Hi
(Pictures are nice to complement a discussion, but the project is
the unarguable truth.)
We need to avoid getting meta-levels confused.
For regular features duplicates must be resolved.
base_XXX is a meta-feature, just like eClass(). There is only
one. Multiple eClass()es do not need renaming because they have a
virtual method to unify them. base_XXX must also be unified at the
implementation level. This can be achieved by correct
declarations/implementation of e.g. getBase_XXX(). Using a regular
feature gen-option to fudge a meta-feature may find a fortuitous
one that works at the expebse of imposing that fudge on regular
features.
Using your model, the *.uml looks good but there is an embedded
Ecore profile definition which provides excellent opportunities
for confusion. Your TestProfile.ecore is clearly bad; there is no
derived unifying base_Element. After deleting the embedded
profile, the genmodel fails to load. Reloading the genmodel
reveals a disturbingly large number of warnings against UML and
also 2 relevant base_Element warnings.

This is because your genmodel has numerous "DISCARD"/"IGNORE".

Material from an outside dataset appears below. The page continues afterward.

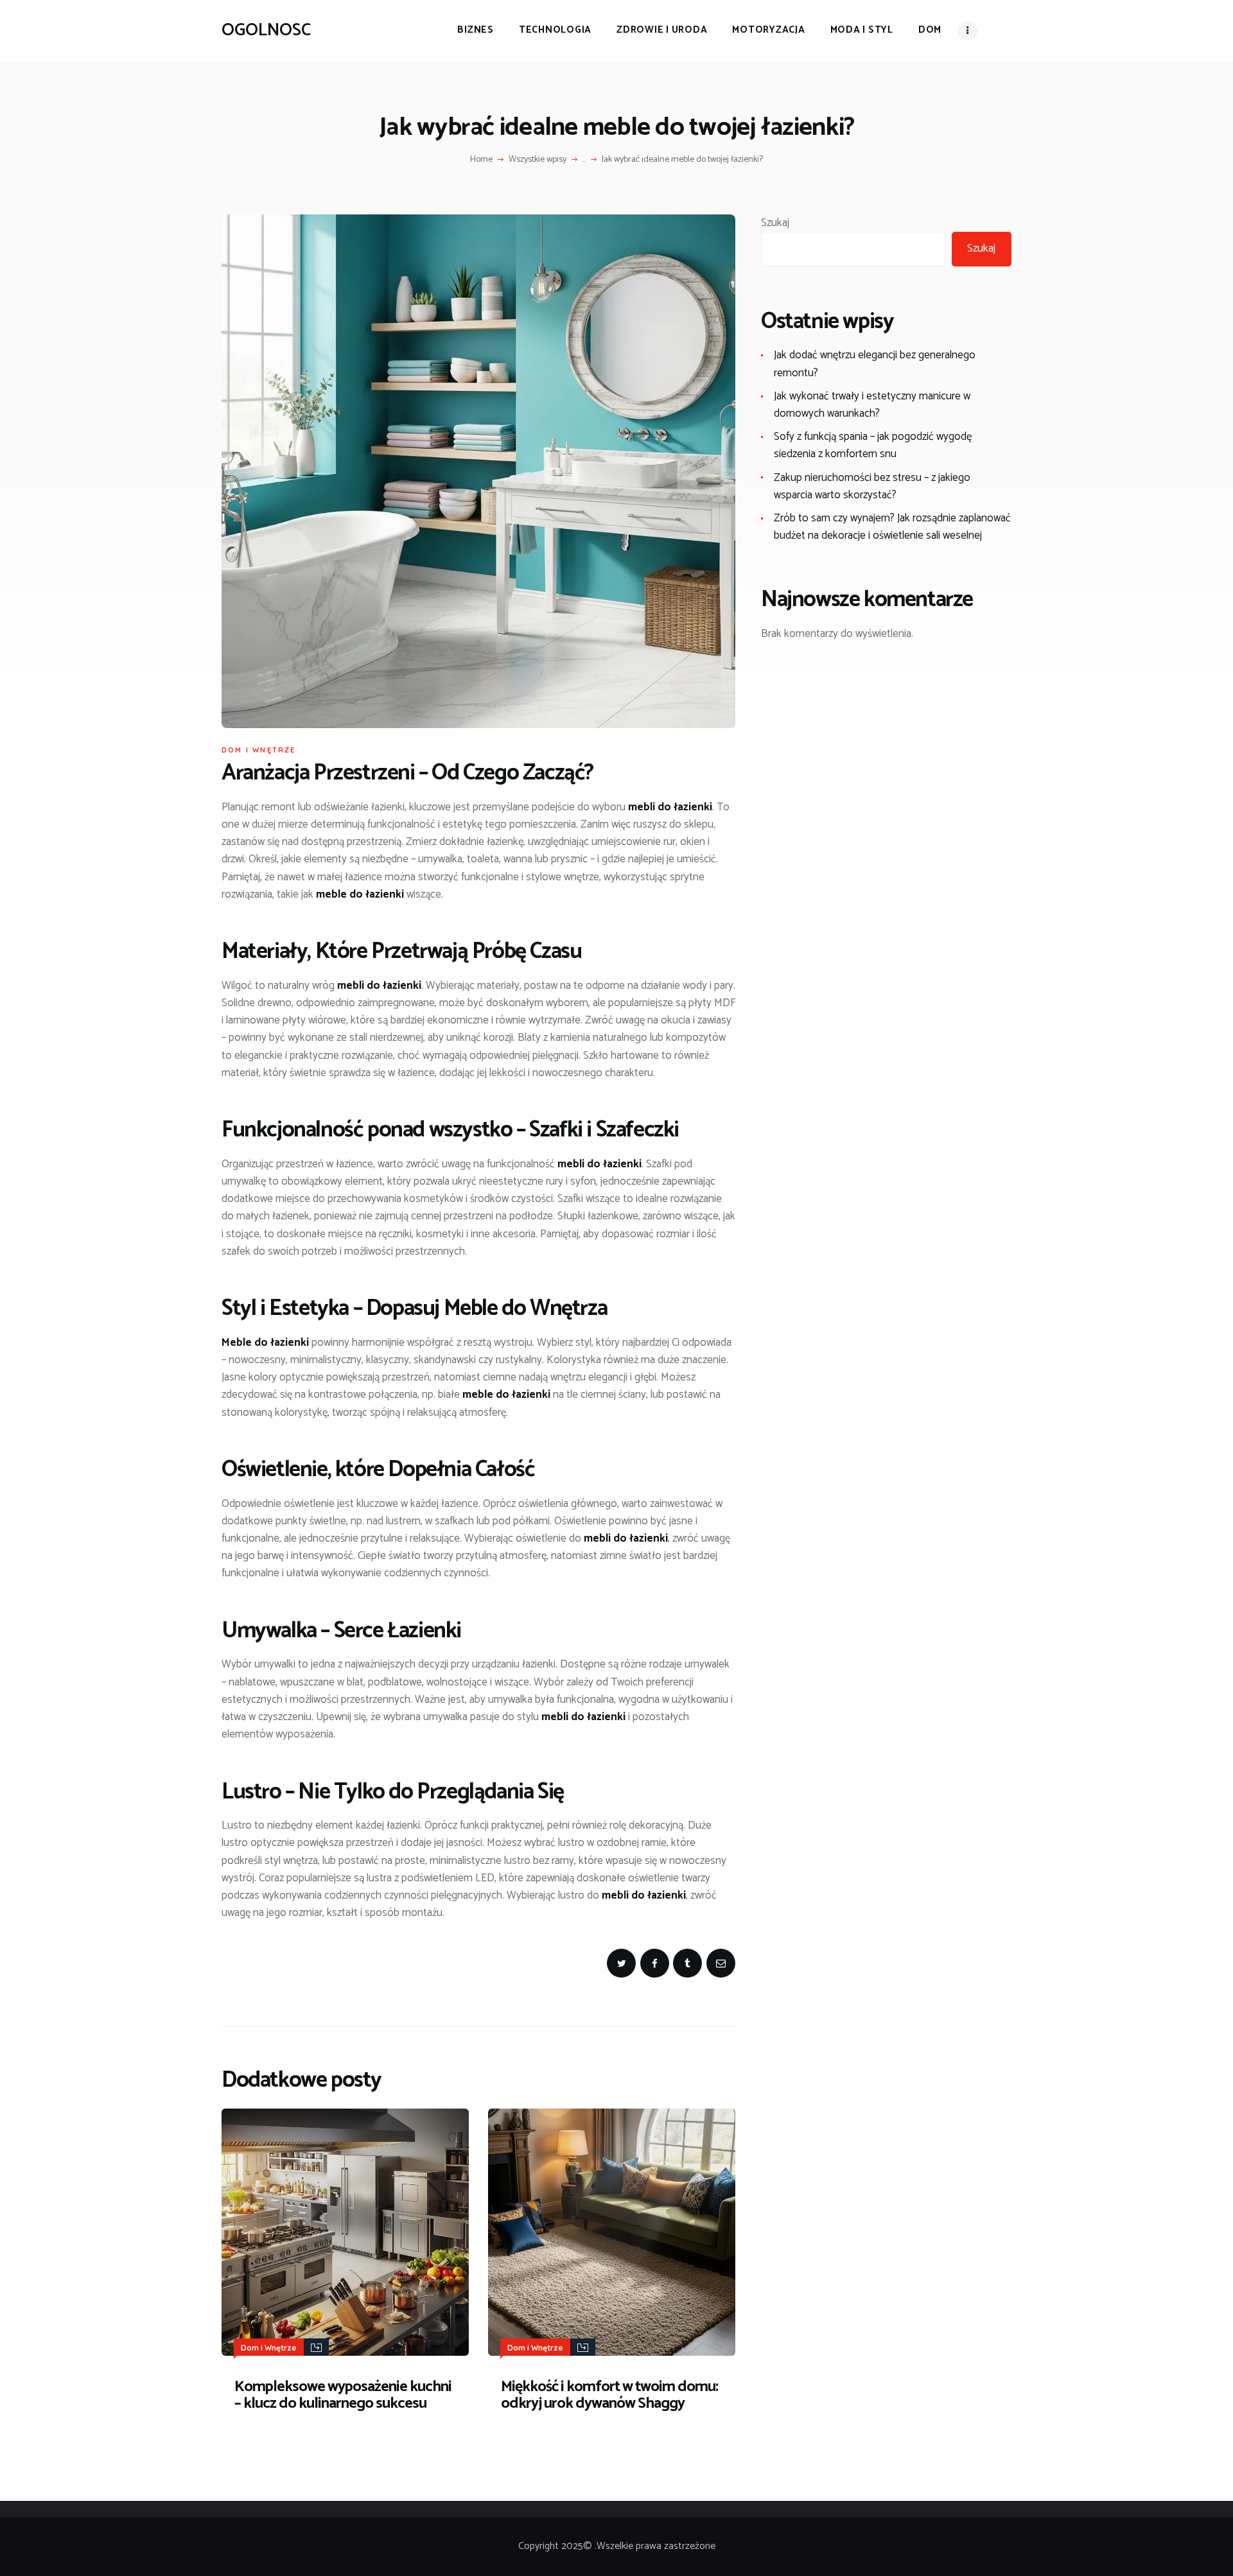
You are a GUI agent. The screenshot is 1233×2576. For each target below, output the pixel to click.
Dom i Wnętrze (259, 749)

This demonstrates that tweaking options to suit base_Element
breaks other UML functionality.
After changing to PROCESS all in the hope that this will be
'sensible', it loads fine and the *.ecore looks better; it has a
Child duplicates, but Stereo2 is corrupted.

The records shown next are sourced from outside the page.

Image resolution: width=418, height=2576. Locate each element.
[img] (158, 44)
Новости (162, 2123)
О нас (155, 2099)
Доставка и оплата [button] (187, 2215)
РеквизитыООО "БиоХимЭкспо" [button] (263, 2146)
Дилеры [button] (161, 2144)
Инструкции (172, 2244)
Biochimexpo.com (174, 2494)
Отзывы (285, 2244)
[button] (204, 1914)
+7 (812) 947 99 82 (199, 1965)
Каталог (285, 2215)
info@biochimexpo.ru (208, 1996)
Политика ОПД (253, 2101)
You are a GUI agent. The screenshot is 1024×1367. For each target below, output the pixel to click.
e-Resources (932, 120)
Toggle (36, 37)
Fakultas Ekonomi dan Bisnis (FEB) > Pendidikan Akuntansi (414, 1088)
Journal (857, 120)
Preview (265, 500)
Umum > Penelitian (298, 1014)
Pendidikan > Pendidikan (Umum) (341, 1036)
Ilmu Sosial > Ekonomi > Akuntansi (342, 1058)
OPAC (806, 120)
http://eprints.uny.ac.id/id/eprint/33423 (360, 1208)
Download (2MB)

Generating code gives errors.
The attached ZIP has my manual attempt at correcting the
generated code. Removing irregularities from Stereo2/Stereo2Impl
is easy. Correcting ChildImpl is a bit harder. The inheritance is
already ok. ChildImpl extends Stereo1Impl implements Child
(extends Stereo1, Stereo2). It inherits exactly one base_Element
from Stereo1Impl. Just need to fix up the Stereo2 interface to
re-use the Stereo1. I think that the
eBaseStructuralFeatureID/eDerivedStructuralFeatureID changes solve
this. (Not tested.)
Aargh. Removing the corruption at the Ecore level and we have the
two "baseElement" problem, which persists even if they are
declared to be derived; arguably an EMF bug, but not the kind of
thing that will change in EMF now; I think I raised it a while
ago. But it's not an EMF bug, its a UML2 oversight. When UML2Ecore
adds the "duplicates" annotation, it should also override the EMF
validation so that the spurious duplicate diagnosis is not
reported. Once the Ecore corresponds to the UML, the UML templates
can generate the correct code.
NB. The corrupt Stereo2 approach doesn't work in general. Suppose
Stereo1 is defined by UML, Stereo2 by MARTE, both should be
generated uncorrupted. Now when My-UML-MARTE has a double
inheritance I cannot suddenly require that the generated MARTE
code is changed. Only the My-UML-MARTE generation can change.